State of Children's Rights in England 2009 - Child protection

Child protection

The Government has failed to take up numerous opportunities to address comprehensively the many significant deficiencies in arrangements for keeping children safe. The latest opportunity came with Lord Laming’s March 2009 review of child protection and safeguarding arrangements and the Government’s subsequent response to its 58 recommendations, published two months later.

In outlining a programme of national and local government action to “reform” the child protection system, Children’s Secretary Ed Balls said: ‘This country has one of the best child protection systems in the world’.

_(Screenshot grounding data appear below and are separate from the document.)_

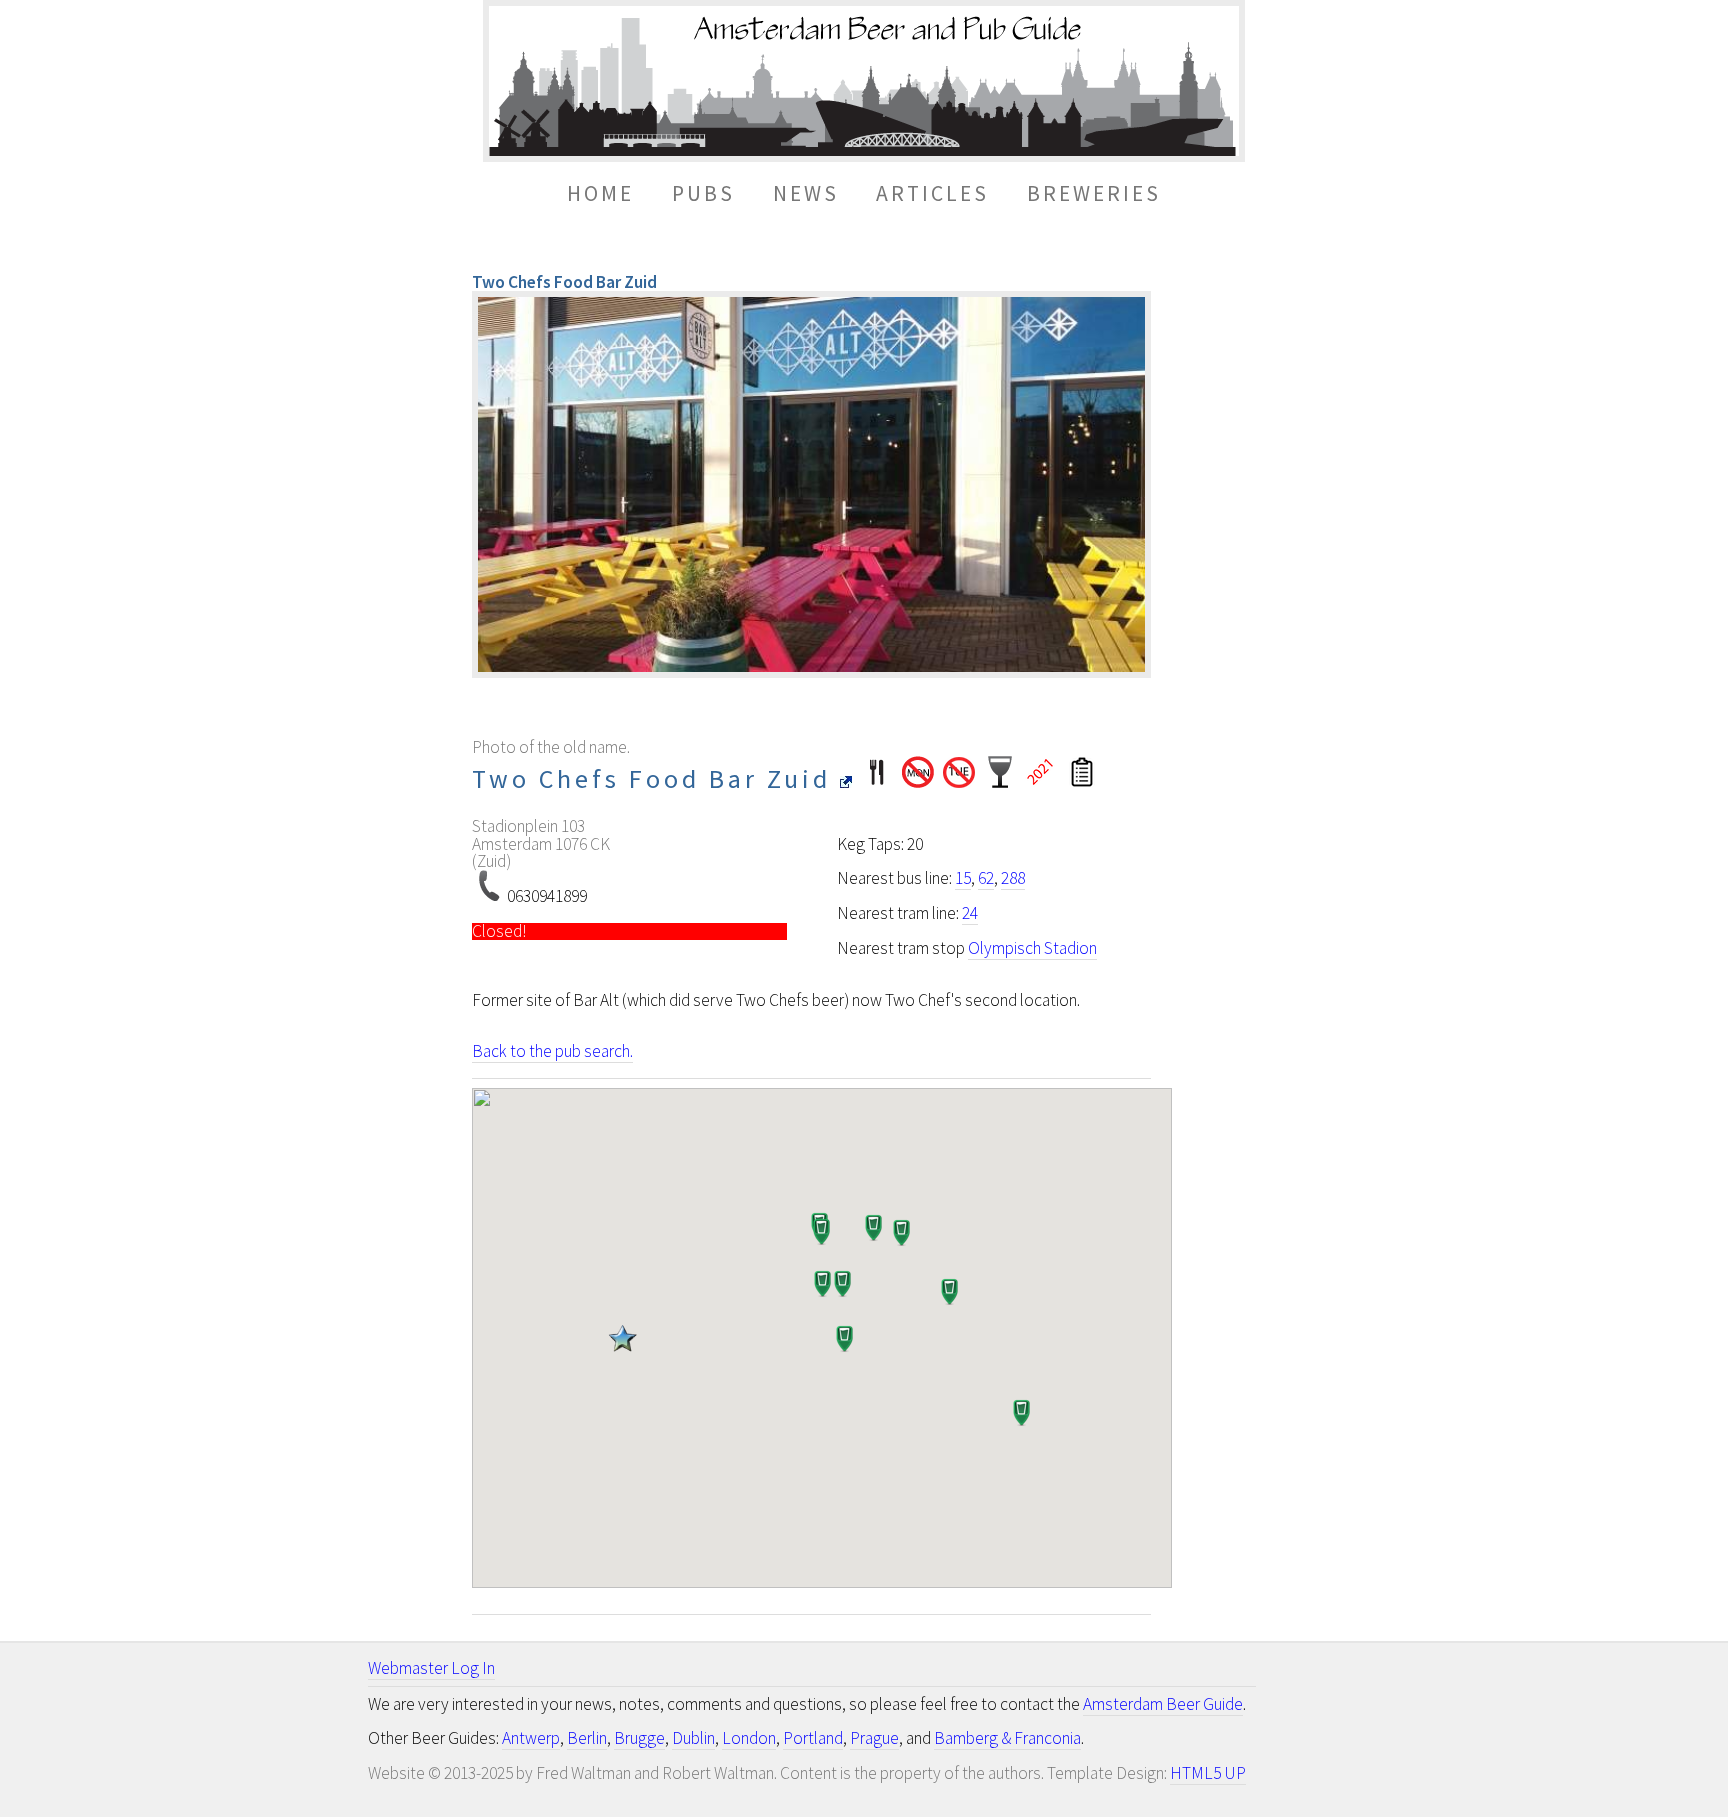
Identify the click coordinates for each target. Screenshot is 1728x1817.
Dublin (693, 1738)
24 (970, 913)
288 (1013, 878)
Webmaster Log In (431, 1668)
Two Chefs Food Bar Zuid (656, 778)
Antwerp (531, 1738)
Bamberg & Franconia (1007, 1738)
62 (986, 878)
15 (963, 878)
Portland (813, 1738)
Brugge (639, 1738)
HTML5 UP (1208, 1773)
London (749, 1738)
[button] (622, 1344)
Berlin (587, 1738)
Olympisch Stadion (1032, 948)
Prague (874, 1738)
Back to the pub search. (552, 1051)
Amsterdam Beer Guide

Mike Lindsay, CRAE's national coordinator commenting on this statement said "CRAE believes this claim is seriously over-stated. Whilst there have undoubtedly been several positive developments in child protection, with both practice and policy moving on in important ways, the state of the child protection system in this country remains deeply troubling, and unfit for purpose in many respects."

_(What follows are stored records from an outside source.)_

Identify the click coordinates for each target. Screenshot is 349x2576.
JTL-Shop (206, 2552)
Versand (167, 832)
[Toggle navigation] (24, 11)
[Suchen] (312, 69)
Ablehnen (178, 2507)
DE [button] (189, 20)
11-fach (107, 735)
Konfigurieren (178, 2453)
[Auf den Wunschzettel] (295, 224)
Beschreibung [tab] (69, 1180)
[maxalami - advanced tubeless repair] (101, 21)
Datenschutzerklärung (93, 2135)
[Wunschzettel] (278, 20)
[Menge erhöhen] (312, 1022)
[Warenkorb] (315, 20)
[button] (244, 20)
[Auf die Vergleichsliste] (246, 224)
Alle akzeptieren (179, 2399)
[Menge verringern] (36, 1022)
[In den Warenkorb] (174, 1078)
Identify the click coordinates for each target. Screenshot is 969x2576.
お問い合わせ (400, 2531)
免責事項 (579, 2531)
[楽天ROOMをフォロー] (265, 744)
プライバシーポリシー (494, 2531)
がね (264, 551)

Only a small proportion of children who are abused are ever reported to statutory child protection agencies, and referrals by children themselves form an even smaller number. Referrals receive widely different responses and some serious cases are underplayed or even missed. Many child and adult survivors who have reported abuse to the authorities remain critical of the help they received, and a high proportion may be left regretting ever having disclosed abuse. Feeling that they were not listened to emerged as a cause of real frustration and disappointment for children and young people, and had a profound impact on how safe they felt.  

The care system is an integral part of child protection in this country. It therefore has to be of sufficient quality and safety to offer genuine options for keeping children safe. On 12 March 2009, the Children’s Secretary, Ed Balls, told the House of Commons: No barrier, no bureaucracy, no buck-passing should ever get in the way of keeping children safe. Concerns about the adequacy of public care continue to act as just such a barrier.

  • Safeguarding processes remain characteristically impersonal and highly formalised, giving too little encouragement to children to come forward and seek the help and protection they may need.
  • Local authority staff are broadly unaware of the provisions of section 53 of the Children Act 2004: the duty to ascertain, as far as is practicable, the wishes and feelings of the child. If children and young people cannot learn to trust the system to do what is right by them, then many will continue to make choices that are ultimately worse for them.

CRAE welcomes the Government’s focus on improving the child protection system. However, we believe that the Government has failed to recognise the need for a culture of understanding and respect for children’s human rights as the framework for keeping children safe. We are still a very long way from achieving the rights-based approach to child protection that would genuinely make the best interests of the child the paramount consideration.

What might a rights-based approach look like?

  1. It would ensure that we always prioritise ‘best interests’ over ‘best value’, and ring-fenced the resources necessary to make this happen
  2. It would respect choices that children made, including about who they choose to tell
  3. It would offer children who needed it “facilitative confidentiality”, on a risk-assessed basis, to enable them to discuss problems without fear of triggering the consequences of a full-scale child protection response
  4. It would ensure that children did not become secondary victims of the system, such as by only ever losing out on their family home, on contact with siblings or their place in school as a last resort
  5. It would ensure that children had access to properly trained and supervised social workers being allowed to get on with the job, including having their professional judgments for keeping children safe supported by the system.